Has no google maps, 

has no GPS hardware, and 

only 1 GB RAM, which usually kills/freezes google maps while "re-routing ..." due to insufficient free RAM.

I rooted the Fire OS 5.1.2, "search How to root Kindle Fire 5th generation"

installed Play Store,

installed Google Maps,

Force stopped everything possible on the Fire to free up maps "re-routing" memory.
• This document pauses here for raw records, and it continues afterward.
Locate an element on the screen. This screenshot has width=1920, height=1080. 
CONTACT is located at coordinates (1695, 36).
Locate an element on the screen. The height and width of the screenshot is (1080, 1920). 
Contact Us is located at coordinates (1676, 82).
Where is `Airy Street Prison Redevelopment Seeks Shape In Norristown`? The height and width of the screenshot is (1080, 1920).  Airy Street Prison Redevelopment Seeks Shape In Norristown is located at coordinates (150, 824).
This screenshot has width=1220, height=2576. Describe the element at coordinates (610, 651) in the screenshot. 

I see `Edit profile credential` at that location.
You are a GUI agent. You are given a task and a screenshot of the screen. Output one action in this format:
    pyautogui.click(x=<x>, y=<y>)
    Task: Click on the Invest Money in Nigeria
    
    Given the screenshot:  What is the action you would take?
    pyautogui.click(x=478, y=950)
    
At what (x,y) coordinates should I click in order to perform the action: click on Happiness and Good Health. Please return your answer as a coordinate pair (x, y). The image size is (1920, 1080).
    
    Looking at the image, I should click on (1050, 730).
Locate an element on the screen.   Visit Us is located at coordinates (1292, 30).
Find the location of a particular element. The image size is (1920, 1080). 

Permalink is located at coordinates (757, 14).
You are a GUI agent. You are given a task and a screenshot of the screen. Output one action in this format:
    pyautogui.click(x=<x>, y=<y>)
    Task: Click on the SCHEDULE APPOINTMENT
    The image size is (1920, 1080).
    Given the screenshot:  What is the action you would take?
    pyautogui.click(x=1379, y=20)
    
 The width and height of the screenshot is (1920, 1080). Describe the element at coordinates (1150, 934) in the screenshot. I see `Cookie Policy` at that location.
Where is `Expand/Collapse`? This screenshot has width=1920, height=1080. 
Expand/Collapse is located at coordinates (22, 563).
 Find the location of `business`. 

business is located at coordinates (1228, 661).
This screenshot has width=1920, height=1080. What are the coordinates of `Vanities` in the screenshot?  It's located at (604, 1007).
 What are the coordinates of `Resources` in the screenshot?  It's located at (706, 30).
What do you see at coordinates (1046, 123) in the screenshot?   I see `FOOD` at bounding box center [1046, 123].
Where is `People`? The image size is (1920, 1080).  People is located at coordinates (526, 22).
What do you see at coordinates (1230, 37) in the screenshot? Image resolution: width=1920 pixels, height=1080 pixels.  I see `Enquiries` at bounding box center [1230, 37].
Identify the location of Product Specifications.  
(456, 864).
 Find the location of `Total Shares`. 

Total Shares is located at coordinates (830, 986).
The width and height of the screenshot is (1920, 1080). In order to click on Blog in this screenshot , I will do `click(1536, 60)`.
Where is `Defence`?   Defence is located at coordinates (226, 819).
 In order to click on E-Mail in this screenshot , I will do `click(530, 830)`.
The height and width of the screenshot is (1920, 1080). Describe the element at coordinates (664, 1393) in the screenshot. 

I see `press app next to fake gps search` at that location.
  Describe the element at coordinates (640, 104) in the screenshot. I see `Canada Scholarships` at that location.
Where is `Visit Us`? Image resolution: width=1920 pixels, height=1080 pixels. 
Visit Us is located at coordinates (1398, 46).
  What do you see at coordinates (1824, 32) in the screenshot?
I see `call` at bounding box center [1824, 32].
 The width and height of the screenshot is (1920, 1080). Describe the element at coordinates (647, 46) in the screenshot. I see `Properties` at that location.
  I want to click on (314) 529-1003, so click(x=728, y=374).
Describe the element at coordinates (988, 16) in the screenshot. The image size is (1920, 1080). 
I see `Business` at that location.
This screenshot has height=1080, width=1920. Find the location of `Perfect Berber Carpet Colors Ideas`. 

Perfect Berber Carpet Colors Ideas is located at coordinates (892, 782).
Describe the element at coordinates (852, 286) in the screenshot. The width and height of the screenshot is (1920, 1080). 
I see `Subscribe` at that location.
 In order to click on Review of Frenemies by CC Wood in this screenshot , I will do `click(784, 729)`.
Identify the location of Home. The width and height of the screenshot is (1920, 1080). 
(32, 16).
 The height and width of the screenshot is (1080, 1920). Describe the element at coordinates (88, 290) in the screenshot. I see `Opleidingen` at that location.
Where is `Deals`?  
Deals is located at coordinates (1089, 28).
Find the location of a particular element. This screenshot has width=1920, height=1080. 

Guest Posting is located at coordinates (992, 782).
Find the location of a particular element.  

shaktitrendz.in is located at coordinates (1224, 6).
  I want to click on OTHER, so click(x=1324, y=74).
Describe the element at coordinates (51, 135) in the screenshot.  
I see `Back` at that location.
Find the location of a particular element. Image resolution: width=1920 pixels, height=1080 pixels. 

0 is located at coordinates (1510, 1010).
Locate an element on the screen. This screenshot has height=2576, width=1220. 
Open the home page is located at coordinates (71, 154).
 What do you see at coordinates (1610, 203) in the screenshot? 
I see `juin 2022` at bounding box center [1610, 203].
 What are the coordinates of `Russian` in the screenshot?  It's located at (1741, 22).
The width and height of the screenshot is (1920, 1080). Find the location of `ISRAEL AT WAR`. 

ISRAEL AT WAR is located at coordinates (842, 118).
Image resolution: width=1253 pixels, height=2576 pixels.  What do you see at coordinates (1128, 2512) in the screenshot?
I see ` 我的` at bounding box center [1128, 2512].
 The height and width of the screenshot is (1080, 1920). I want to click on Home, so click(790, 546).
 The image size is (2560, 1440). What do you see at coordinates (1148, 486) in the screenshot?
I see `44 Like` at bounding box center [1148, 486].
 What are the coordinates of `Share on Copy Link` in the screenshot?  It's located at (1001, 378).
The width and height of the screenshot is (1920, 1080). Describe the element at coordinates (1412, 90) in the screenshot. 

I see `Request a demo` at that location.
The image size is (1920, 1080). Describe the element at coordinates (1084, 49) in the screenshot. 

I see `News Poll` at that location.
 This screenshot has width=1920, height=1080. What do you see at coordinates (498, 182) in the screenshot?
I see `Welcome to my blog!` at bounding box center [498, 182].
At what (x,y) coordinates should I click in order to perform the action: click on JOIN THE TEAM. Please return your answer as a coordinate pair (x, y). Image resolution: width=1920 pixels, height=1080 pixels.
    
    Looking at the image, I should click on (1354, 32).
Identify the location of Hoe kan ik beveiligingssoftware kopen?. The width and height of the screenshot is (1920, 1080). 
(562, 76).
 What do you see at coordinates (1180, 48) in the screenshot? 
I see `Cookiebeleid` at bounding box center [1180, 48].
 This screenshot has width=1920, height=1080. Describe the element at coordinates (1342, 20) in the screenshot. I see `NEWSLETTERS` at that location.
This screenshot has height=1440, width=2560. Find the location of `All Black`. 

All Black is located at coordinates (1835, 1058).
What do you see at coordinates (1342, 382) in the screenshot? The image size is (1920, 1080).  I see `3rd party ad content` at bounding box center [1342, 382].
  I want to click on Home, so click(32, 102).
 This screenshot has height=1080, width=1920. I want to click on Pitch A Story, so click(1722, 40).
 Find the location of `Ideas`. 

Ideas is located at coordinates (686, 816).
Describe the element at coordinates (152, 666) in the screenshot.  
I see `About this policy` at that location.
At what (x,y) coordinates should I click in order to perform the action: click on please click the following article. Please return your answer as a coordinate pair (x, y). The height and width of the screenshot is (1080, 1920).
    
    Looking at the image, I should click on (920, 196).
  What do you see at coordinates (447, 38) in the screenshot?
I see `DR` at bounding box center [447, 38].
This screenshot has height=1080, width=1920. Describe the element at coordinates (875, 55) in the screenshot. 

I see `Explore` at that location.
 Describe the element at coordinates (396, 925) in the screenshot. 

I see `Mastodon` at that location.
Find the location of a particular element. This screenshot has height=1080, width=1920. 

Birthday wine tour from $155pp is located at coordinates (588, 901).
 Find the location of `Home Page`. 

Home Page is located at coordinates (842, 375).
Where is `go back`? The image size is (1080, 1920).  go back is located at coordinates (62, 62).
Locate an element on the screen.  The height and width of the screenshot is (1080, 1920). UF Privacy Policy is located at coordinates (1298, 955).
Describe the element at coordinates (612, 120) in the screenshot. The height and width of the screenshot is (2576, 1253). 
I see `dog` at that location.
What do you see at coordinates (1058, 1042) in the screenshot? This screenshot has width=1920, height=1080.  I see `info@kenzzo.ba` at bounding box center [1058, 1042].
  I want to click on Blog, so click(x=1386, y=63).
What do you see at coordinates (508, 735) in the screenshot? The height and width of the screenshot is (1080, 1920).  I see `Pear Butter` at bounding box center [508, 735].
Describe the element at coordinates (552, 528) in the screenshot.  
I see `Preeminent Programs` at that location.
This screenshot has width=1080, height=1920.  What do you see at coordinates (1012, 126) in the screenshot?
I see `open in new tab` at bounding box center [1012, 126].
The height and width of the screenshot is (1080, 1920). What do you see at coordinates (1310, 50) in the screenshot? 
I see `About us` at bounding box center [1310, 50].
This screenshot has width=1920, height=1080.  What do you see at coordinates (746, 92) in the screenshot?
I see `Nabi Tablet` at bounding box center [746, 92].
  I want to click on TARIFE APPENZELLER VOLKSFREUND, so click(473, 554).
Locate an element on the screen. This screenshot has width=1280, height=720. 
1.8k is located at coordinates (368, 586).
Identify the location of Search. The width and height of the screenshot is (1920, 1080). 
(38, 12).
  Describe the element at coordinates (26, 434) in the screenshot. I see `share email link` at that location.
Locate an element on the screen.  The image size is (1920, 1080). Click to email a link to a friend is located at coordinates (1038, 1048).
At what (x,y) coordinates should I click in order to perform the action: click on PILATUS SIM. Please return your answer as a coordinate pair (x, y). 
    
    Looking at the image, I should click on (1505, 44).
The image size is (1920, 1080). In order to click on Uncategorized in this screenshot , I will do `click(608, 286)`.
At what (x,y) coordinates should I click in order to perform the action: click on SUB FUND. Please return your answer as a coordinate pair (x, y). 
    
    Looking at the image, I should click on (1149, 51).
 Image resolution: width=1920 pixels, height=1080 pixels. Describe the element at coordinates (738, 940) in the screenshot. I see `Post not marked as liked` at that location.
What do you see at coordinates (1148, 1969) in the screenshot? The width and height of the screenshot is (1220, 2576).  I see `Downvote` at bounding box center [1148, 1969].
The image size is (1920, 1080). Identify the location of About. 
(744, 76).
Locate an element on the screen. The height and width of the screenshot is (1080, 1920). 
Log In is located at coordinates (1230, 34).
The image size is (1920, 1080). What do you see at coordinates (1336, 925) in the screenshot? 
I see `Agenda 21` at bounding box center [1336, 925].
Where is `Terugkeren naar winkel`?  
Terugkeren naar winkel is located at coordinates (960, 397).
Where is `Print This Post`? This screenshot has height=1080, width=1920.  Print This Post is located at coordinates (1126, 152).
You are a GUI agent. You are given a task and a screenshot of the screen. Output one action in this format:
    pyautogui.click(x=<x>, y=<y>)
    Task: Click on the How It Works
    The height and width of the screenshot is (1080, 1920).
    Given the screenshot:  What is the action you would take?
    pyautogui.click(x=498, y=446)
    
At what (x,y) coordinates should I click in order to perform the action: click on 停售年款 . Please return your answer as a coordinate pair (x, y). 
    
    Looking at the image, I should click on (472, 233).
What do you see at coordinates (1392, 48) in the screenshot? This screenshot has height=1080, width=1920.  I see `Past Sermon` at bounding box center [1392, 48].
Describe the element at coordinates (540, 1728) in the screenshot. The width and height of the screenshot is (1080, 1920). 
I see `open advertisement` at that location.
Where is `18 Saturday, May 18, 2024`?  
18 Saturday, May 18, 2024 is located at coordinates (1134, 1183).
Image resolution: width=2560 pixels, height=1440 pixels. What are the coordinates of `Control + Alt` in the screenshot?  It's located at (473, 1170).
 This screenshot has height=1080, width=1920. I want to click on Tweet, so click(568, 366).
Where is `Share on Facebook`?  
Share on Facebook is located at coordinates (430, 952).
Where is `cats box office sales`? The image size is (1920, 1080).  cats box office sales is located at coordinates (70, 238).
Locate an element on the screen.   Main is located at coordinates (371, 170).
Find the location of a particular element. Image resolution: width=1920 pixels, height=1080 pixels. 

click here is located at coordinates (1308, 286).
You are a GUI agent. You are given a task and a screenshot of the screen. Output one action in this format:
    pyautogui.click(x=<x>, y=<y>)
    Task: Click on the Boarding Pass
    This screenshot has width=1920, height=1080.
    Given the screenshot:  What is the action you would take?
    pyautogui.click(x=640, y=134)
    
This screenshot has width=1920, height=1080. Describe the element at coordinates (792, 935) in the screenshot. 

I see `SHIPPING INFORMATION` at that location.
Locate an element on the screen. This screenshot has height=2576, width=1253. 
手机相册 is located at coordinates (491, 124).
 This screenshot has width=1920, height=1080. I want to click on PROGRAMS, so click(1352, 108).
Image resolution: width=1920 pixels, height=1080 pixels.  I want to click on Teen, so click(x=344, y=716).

About 400 MB free is enough.

Paid, installed, started TetherGPS on nexus 5x in server mode (to share GPS with the tablet).

Installed TetherGPS on Fire, started in client mode.

Started wifi hotspot on 5X

wifi-tethered Fire to 5x.

Unlike Postmates and GrubHub apps that refuse to install unless they find a phone on the device,

and

unlike Uber Partner that will install on a tablet, but won't run if it finds Uber Partner signed in on another device(phone),

... Lyft app installs and runs in driver mode on a tablet, which is then wifi-tethered to a phone also simultaneously running Lyft driver mode.

I can Lyft-navigate on the more comfortable 7" Fire screen, do all the Lyft driver/trip stuff on the Fire, while send/recv phone and TXT on the nexus 5x.

Len


----------



## satxsatx (Feb 10, 2016)

As noted above, you can't of course run uber partner on both tablet and phone (but lyft allows it). 

A fellow driver who also runs Uber on a tablet, but calls/txt Uber riders from his phone.

When he send/recv a call/txt to uber/lyft rider, he noted the numbers and put them in his contacts list

! Uber Riders Austin

! Lyft Riders Austin

! Uber Riders San Antonio

So he can run both uber and lyft on his tablet for the 7" navigation screen, while calling uber and lyft riders from his phone's contact list, rather from from within the driver apps.


----------